_INSTRUCTIONS FOR THE TASK_. The listing below holds pictures; exclude them. Return exactly the lines from the one with "Click the 'Api settings' card header" through the one with "Click the Bold formatting icon".

_EXERCISE MATERIALS_.

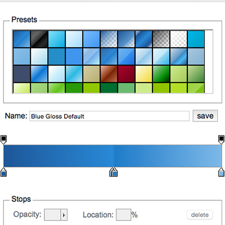The image size is (225, 225).
Task: Select the left dark blue color stop
Action: (x=3, y=172)
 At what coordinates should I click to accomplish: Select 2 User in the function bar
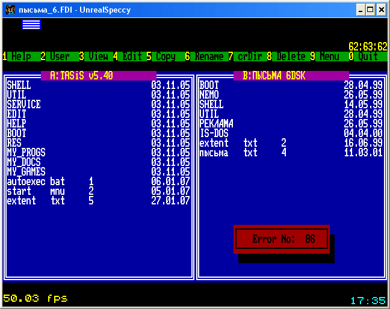point(55,57)
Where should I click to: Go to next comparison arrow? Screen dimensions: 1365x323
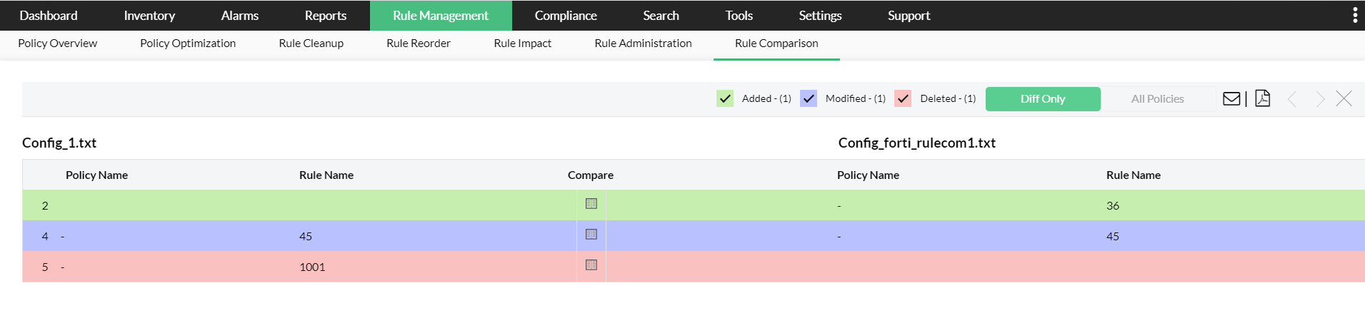pos(1320,99)
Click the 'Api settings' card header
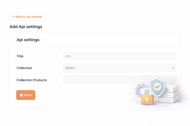The width and height of the screenshot is (190, 126). click(28, 40)
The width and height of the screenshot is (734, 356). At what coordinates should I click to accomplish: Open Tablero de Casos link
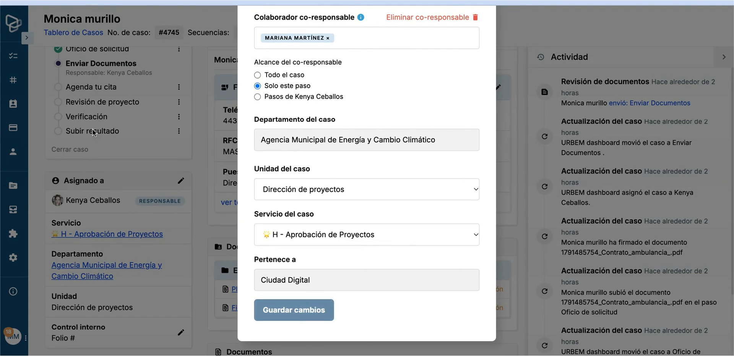(73, 32)
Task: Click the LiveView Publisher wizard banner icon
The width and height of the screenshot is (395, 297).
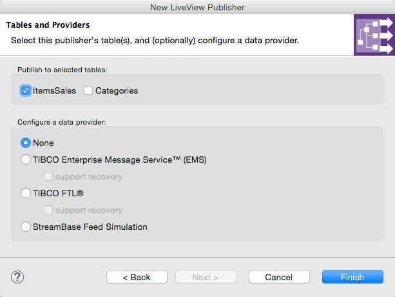Action: pos(374,36)
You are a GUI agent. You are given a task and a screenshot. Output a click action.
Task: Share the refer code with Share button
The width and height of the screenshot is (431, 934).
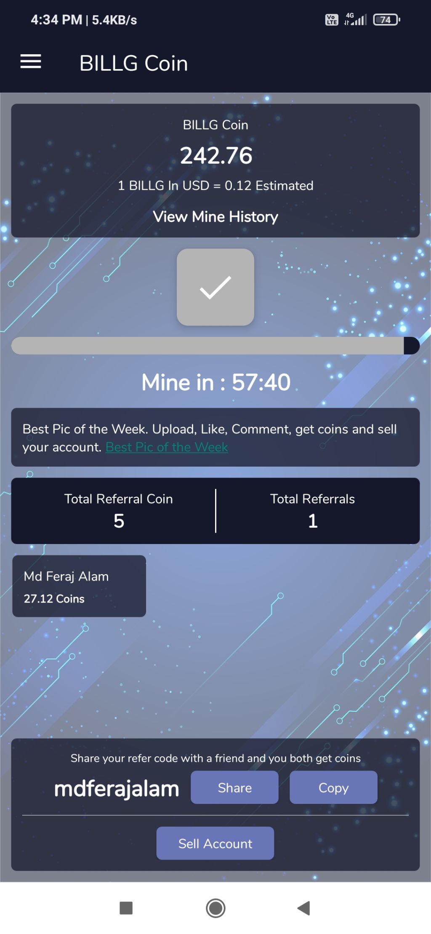234,787
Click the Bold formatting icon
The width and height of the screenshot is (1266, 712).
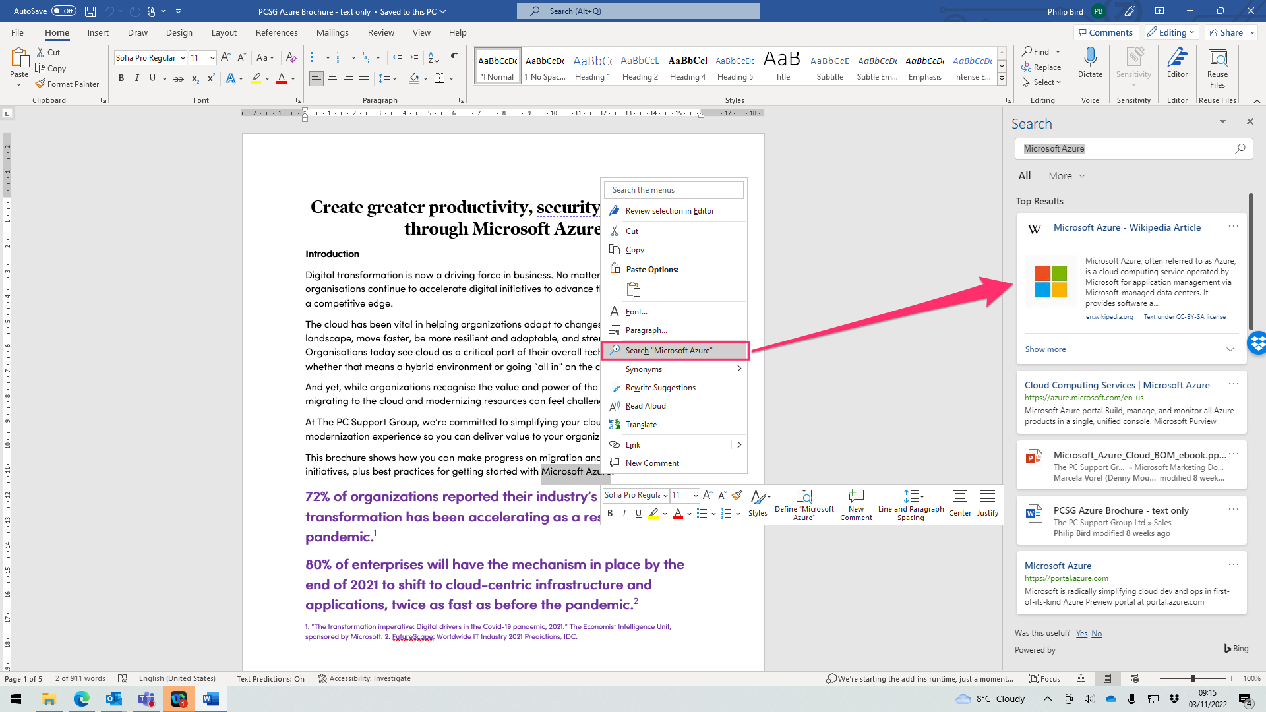[121, 78]
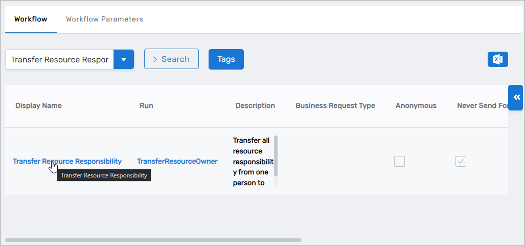This screenshot has width=525, height=246.
Task: Select the Business Request Type column header
Action: click(x=335, y=106)

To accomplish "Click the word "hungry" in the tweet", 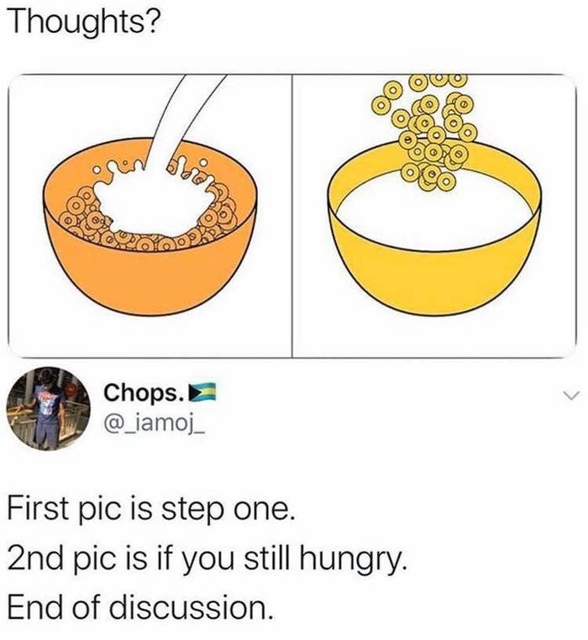I will [x=354, y=561].
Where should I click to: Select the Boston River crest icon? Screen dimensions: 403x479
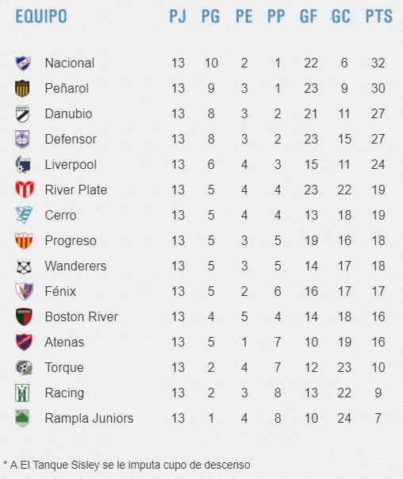coord(24,316)
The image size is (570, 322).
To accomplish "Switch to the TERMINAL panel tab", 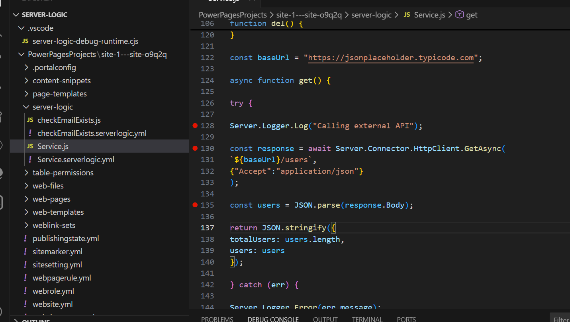I will (367, 319).
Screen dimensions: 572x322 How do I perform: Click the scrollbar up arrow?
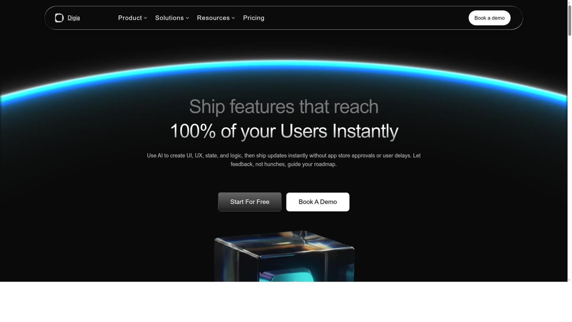tap(569, 2)
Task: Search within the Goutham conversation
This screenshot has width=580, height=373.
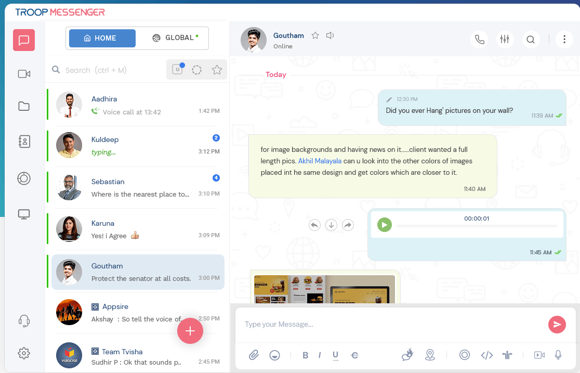Action: coord(530,40)
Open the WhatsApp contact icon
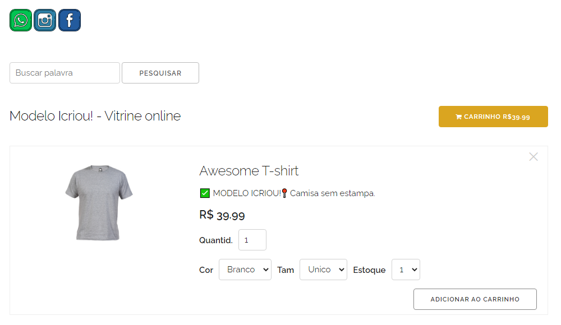 (x=21, y=21)
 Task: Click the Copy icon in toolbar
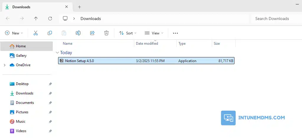tap(50, 33)
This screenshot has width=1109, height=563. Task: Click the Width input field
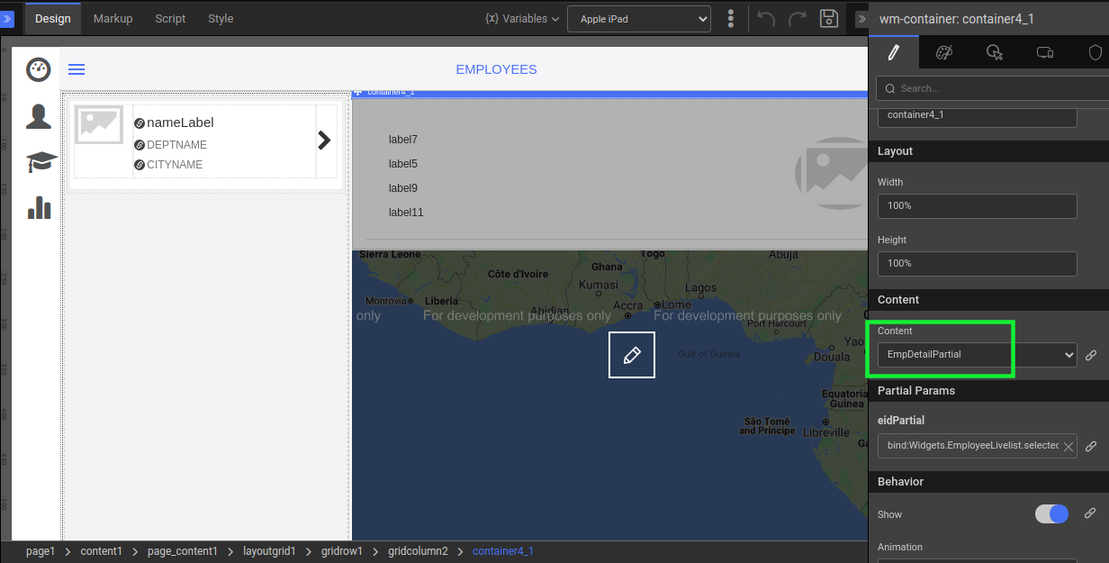977,206
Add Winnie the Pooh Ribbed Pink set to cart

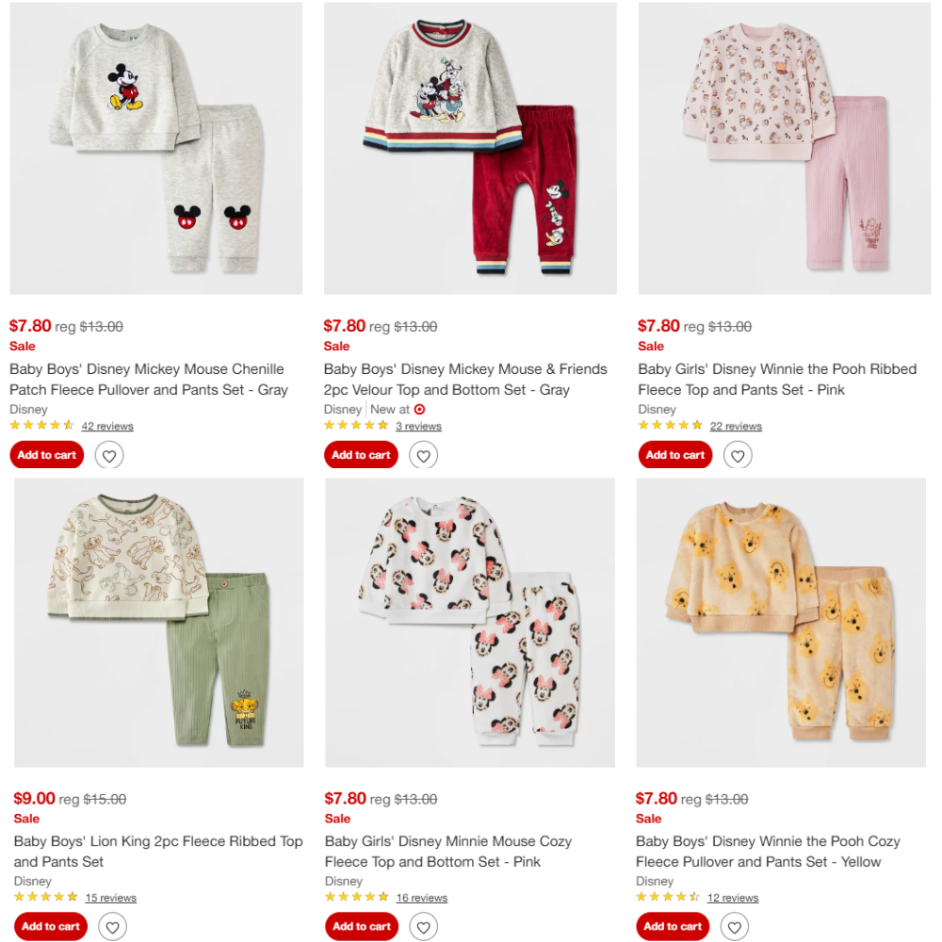click(675, 455)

_RESULT OF THE TASK_.
Click the 'Api settings' card header
The width and height of the screenshot is (190, 126). click(28, 40)
The width and height of the screenshot is (734, 356). At what coordinates should I click to accomplish: Open Tablero de Casos link
(73, 32)
Task: Click the LiveView Publisher wizard banner icon
The width and height of the screenshot is (395, 297).
Action: pos(374,36)
You are a GUI agent. You are given a task and a screenshot. Output a click action.
Task: Share the refer code with Share button
The width and height of the screenshot is (431, 934).
234,787
Click the Bold formatting icon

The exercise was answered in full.